**WHAT IS ASKED**
Copy the records from their start through the line containing "click(x=1010, y=155)", swapping "blue" for "gray" and keeping everything else the same. Leave the pictures out.

**ENTRIES SHOWN**
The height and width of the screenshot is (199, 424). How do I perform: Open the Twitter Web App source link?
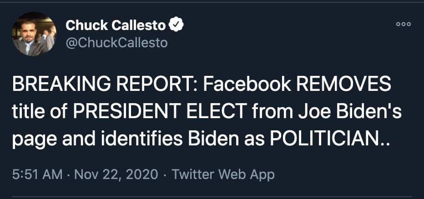coord(223,174)

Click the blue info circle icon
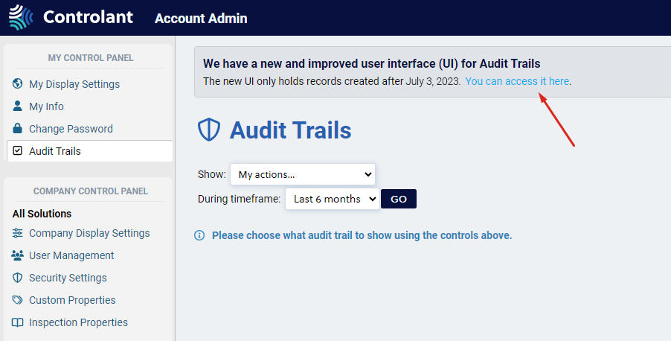199,235
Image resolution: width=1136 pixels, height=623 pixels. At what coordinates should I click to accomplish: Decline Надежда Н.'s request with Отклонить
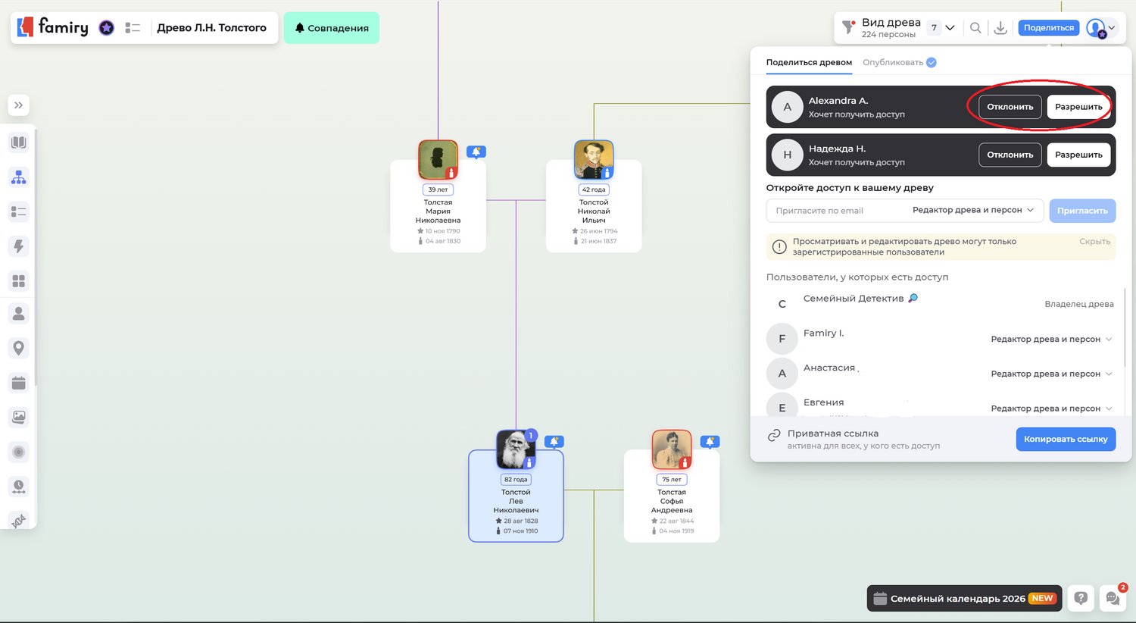click(x=1010, y=155)
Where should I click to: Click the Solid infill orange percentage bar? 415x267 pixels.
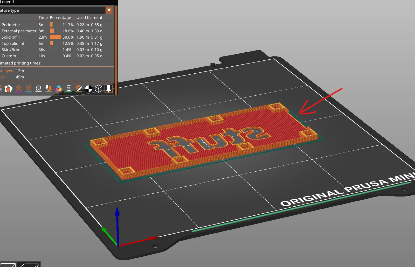[55, 37]
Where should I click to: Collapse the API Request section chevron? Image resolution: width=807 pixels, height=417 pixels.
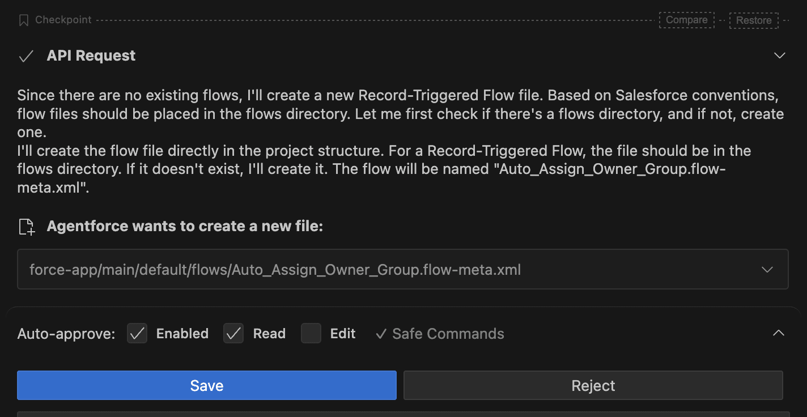[780, 56]
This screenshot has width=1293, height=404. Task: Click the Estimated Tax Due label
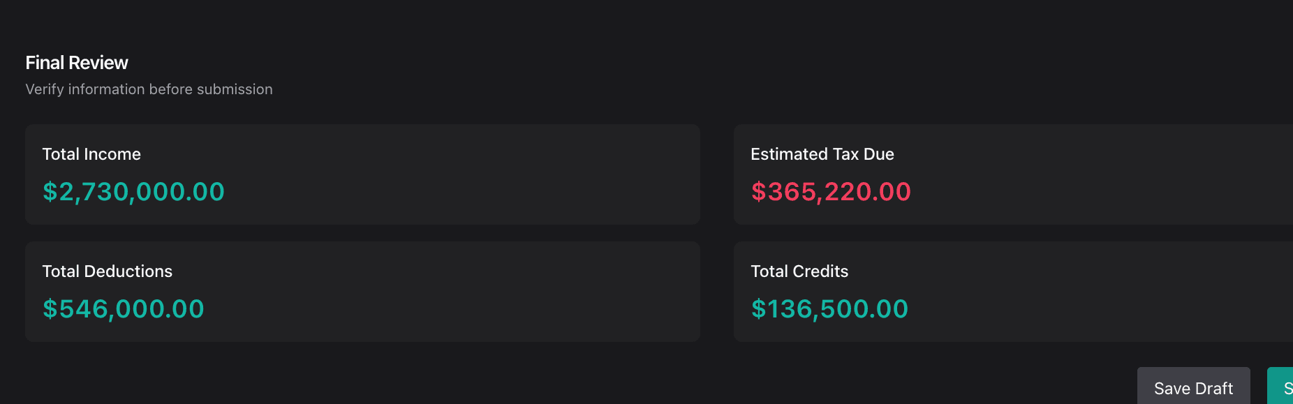click(822, 154)
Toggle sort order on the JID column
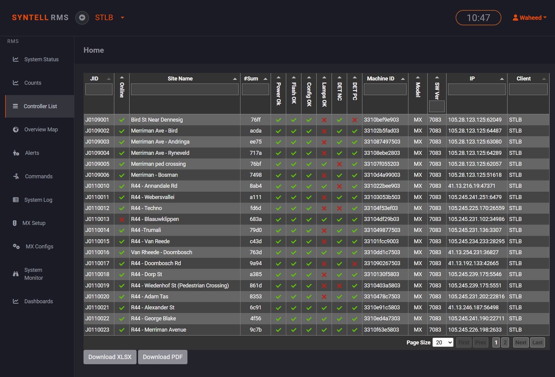 click(x=109, y=78)
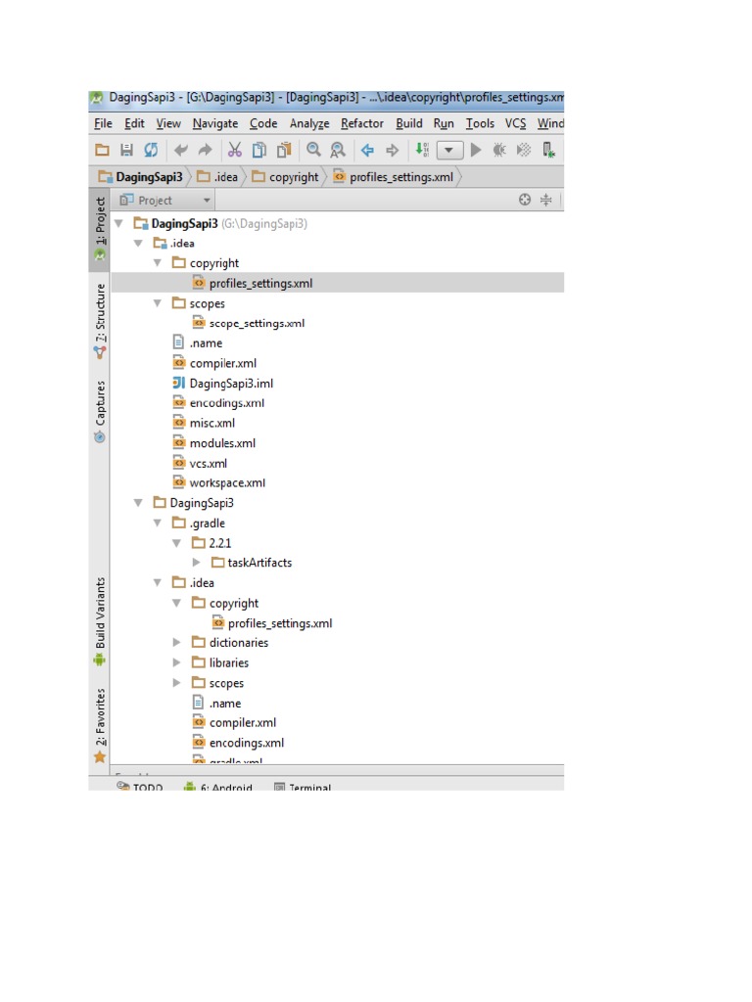Click the Back navigation arrow

[368, 150]
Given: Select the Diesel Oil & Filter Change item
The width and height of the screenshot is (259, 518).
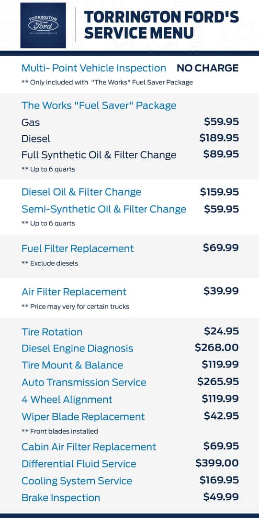Looking at the screenshot, I should coord(81,192).
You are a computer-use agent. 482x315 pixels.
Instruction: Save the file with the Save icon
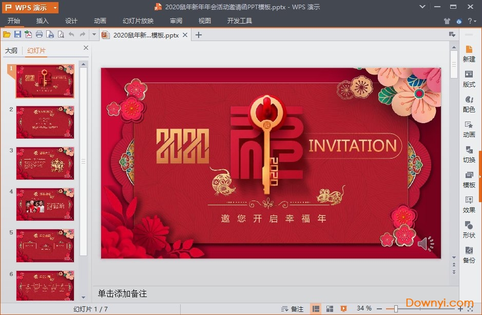pyautogui.click(x=17, y=34)
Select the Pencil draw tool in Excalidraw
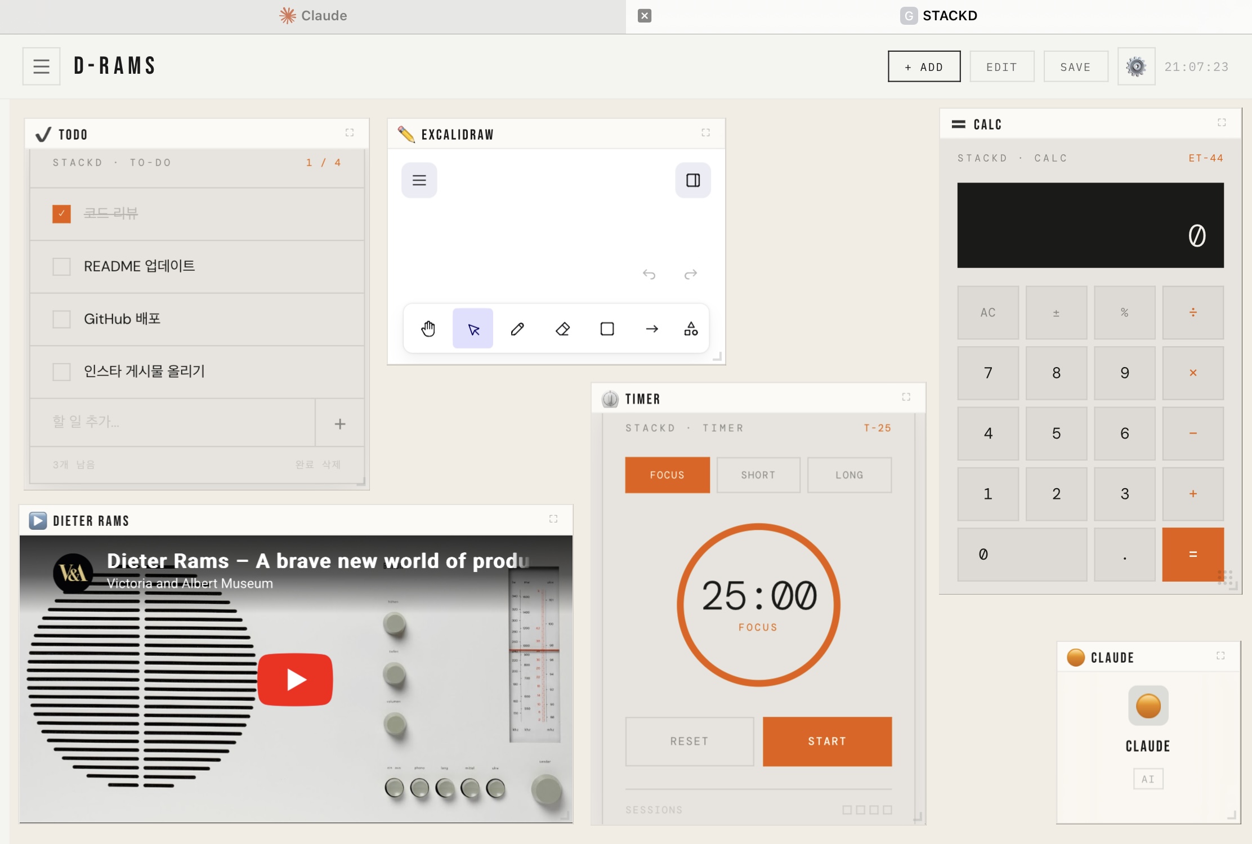The width and height of the screenshot is (1252, 844). click(x=517, y=329)
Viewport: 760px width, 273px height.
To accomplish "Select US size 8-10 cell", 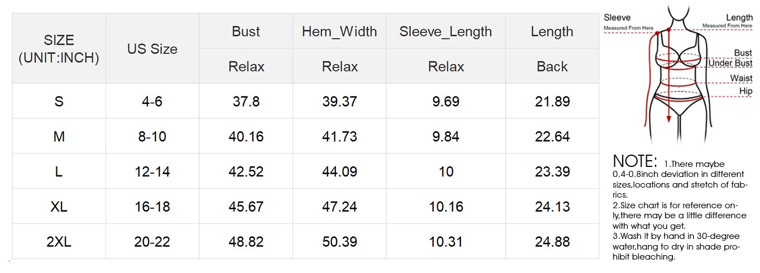I will click(152, 136).
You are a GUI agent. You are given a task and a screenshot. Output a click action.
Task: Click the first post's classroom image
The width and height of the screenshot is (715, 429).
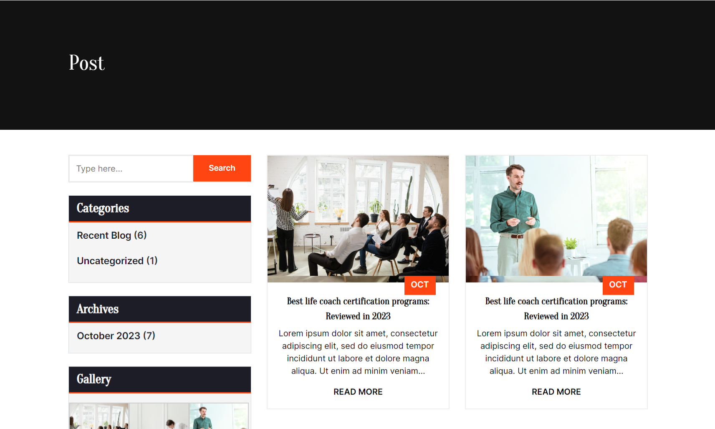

**SOLUTION FOR THIS EXERCISE**
The height and width of the screenshot is (199, 424). How do I perform: Open the Twitter Web App source link?
coord(223,174)

Click the gray info circle icon
199,235
Image resolution: width=1136 pixels, height=623 pixels. At what coordinates should I click to accomplish: Decline Надежда Н.'s request with Отклонить
click(x=1010, y=155)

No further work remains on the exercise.